Supplied data Block Start

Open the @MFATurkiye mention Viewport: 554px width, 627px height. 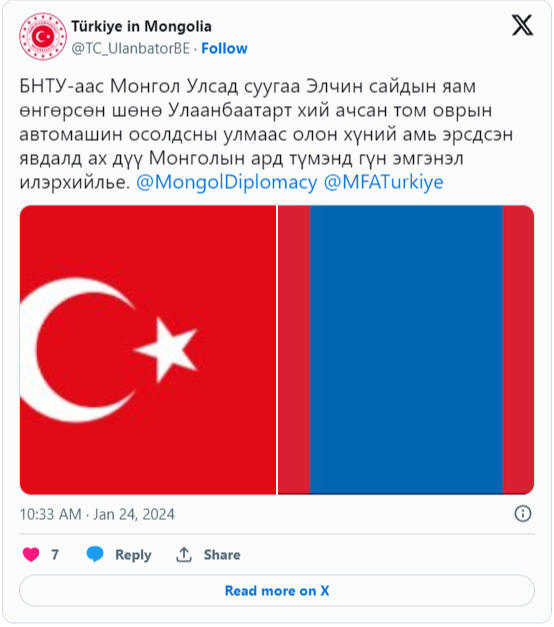(384, 182)
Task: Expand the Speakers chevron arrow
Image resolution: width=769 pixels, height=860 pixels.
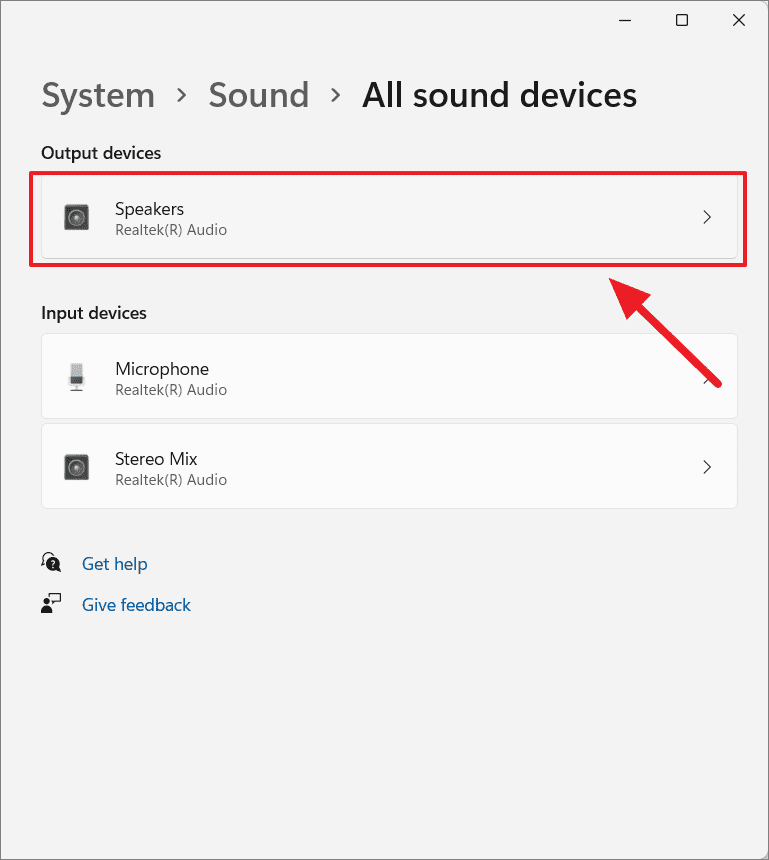Action: [707, 217]
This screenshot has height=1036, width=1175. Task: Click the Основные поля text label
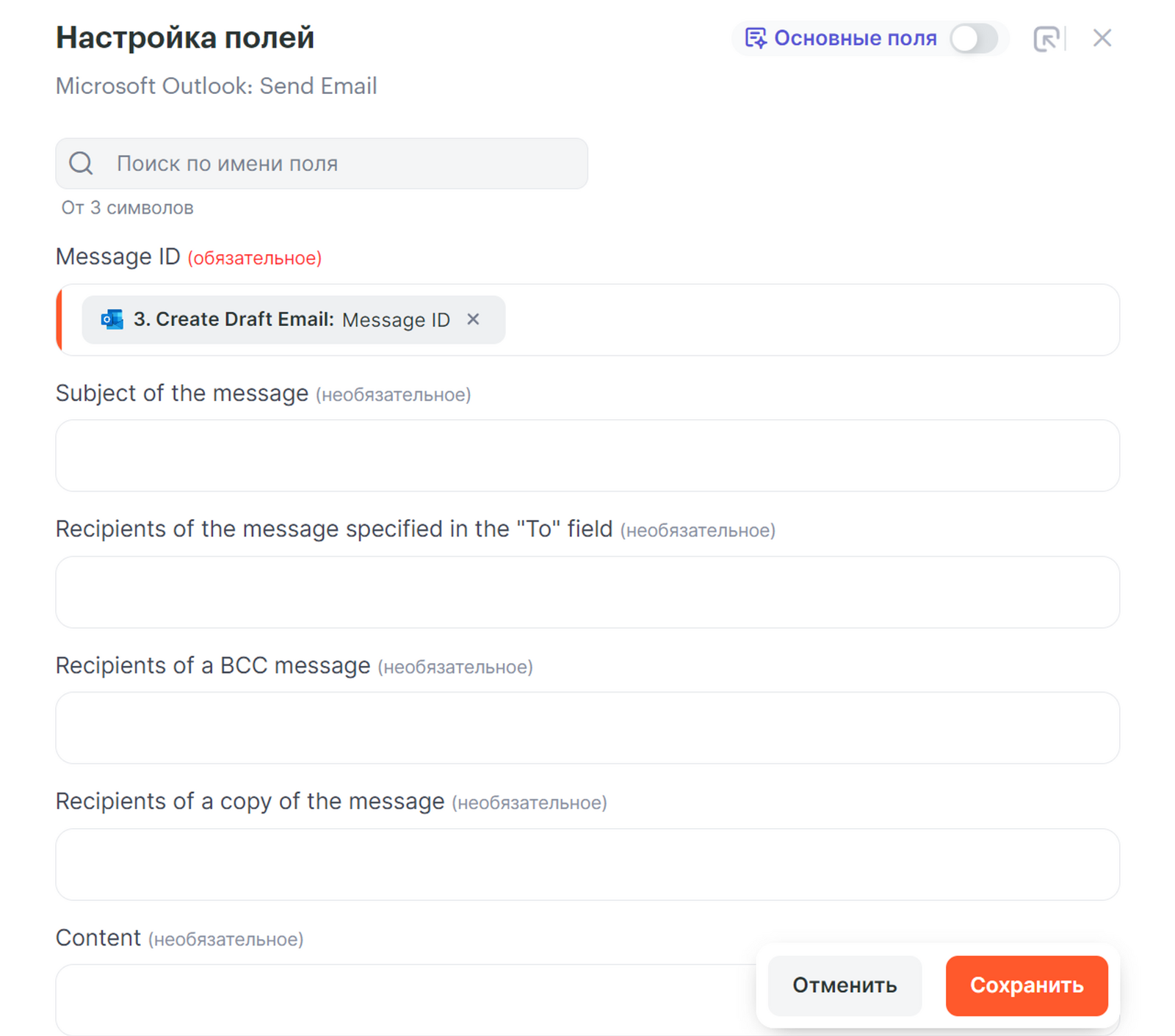click(x=856, y=38)
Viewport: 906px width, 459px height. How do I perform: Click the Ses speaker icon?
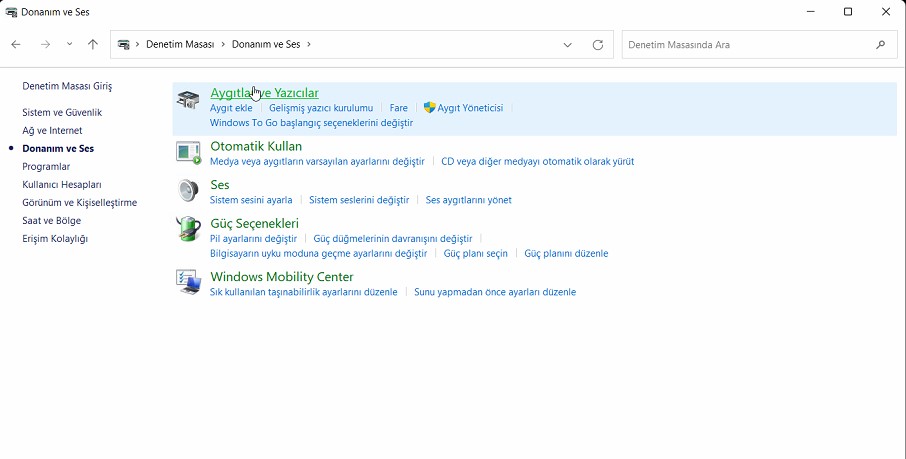(188, 190)
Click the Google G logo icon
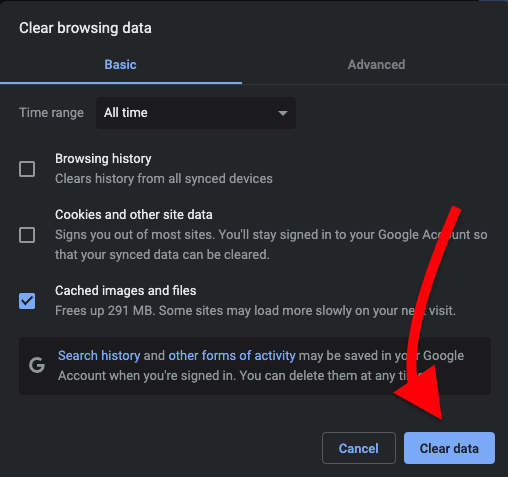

Supplied data Block End

The line with "Task: Expand the Speakers chevron arrow" marks the start, and the last line of the material marks the end. Reproduce exactly those two lines and every line between them, without the pictures.

• [Exercise answer]
Task: Expand the Speakers chevron arrow
Image resolution: width=769 pixels, height=860 pixels.
Action: [707, 217]
This screenshot has height=1036, width=1175. Task: Click the Основные поля text label
click(x=856, y=38)
Viewport: 906px width, 459px height. How do I perform: Click the Ses speaker icon?
(188, 190)
Click the Google G logo icon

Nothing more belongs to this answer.